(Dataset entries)
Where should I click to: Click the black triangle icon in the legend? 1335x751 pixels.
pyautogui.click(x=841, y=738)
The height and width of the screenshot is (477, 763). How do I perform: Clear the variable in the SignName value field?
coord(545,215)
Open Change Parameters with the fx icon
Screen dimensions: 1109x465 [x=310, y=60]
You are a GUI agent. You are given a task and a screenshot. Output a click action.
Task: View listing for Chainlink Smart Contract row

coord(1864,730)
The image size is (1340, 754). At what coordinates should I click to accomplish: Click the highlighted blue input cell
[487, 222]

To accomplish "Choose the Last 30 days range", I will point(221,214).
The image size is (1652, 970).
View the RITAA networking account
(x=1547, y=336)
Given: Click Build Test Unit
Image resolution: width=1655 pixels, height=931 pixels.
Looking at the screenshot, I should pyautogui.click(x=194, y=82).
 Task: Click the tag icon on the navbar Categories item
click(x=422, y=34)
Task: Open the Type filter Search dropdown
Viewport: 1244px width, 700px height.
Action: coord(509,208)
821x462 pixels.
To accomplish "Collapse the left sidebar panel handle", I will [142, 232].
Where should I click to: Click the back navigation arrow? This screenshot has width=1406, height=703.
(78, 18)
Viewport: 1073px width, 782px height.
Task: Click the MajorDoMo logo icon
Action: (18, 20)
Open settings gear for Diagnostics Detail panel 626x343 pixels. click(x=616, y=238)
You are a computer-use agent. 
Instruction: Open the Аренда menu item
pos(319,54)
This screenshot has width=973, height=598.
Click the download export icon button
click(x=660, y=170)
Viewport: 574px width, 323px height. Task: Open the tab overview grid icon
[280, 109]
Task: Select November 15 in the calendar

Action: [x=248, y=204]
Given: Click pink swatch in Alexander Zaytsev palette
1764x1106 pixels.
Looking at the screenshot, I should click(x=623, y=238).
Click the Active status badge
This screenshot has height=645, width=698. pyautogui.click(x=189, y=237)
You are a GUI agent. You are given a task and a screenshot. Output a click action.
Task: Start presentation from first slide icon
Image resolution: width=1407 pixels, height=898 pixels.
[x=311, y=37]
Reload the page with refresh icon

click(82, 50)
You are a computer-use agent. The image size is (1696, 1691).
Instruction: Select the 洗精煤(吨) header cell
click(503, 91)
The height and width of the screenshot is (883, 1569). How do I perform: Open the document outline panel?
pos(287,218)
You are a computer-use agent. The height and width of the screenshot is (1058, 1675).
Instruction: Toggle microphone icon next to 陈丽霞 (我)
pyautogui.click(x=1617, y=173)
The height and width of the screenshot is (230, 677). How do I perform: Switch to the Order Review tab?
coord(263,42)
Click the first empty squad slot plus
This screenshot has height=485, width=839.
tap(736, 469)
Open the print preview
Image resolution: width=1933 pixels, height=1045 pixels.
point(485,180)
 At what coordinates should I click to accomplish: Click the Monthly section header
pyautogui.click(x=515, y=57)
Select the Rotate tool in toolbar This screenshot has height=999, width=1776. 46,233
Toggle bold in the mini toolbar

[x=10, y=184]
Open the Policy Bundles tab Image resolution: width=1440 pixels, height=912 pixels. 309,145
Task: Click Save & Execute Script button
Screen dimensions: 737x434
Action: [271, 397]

ABOUT THIS TASK: Only the lines from the one containing "Image resolution: width=1933" to the end of the records should be repeated, exactly as they appear.

ANSWER AREA:
Image resolution: width=1933 pixels, height=1045 pixels.
point(485,180)
 At what coordinates should I click to accomplish: Click the Monthly section header
pyautogui.click(x=515, y=57)
Select the Rotate tool in toolbar This screenshot has height=999, width=1776. 46,233
Toggle bold in the mini toolbar

[x=10, y=184]
Open the Policy Bundles tab Image resolution: width=1440 pixels, height=912 pixels. 309,145
Task: Click Save & Execute Script button
Screen dimensions: 737x434
Action: [271, 397]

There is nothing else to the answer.